When Malcolm Turnbull took over from Tony Abbott, Australians thought they knew the recipe they were getting. They thought they knew the flavours—the republic, marriage equality, a strong advocate on climate change. But the new PM and his plotters thought they knew a better recipe. They tweaked the recipe and removed all of Malcolm's tasty bits as a way to win over the coalition party room. They changed the recipe and removed the flavour. They took away the opportunity to legislate for marriage equality in this place and replaced it with oratory and rhetoric with three-word slogans. They added the tax on Medicare and a $50-billion tax cut to big corporates. What we have here is Malcolm Turnbull, the new recipe, the new conservative Shape.

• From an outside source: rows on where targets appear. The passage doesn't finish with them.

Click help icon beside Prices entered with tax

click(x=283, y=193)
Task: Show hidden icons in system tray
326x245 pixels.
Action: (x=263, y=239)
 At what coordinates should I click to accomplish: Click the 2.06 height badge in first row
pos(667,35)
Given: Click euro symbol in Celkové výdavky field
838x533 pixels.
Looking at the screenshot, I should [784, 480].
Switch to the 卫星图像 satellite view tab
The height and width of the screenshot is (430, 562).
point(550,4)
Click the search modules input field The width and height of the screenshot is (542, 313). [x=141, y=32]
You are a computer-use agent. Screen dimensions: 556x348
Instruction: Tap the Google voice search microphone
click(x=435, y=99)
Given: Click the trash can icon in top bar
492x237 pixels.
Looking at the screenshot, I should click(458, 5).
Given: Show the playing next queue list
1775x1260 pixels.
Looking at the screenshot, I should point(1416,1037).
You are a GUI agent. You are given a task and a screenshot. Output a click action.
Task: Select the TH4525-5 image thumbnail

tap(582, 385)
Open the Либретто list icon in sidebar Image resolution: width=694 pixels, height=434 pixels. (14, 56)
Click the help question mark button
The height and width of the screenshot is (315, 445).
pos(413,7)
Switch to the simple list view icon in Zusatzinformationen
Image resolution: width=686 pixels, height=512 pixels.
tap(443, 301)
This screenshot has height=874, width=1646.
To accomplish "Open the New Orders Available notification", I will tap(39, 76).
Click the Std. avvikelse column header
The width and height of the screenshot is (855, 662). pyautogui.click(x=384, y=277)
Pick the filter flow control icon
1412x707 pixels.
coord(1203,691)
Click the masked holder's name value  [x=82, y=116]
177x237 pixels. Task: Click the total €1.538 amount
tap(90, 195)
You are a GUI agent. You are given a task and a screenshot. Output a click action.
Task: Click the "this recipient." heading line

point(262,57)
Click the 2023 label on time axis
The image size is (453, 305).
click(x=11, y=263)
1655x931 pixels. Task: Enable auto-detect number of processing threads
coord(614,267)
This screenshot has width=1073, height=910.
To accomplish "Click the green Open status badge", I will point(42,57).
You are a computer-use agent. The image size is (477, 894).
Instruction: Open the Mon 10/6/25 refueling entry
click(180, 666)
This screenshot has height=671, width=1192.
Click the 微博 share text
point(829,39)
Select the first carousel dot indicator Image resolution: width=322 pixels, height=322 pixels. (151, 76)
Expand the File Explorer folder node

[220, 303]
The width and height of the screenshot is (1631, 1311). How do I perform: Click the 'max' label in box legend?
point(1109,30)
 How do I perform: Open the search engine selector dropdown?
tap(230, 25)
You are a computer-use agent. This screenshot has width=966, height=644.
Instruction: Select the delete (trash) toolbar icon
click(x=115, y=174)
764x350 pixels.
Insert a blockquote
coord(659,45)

What is the lesson from this, Mr Speaker? Well, Arnott's listened. They heard what the Australian people wanted. Australians told them on social media: they expressed their disappointment at the folly of the Arnott's decision. They spoke and Arnott's listened. It is a real shame that a biscuit company is more open to feedback than our democratically elected Pizza Shape Prime Minister. If a biscuit company can listen to the Australian public, why won't the Prime Minister?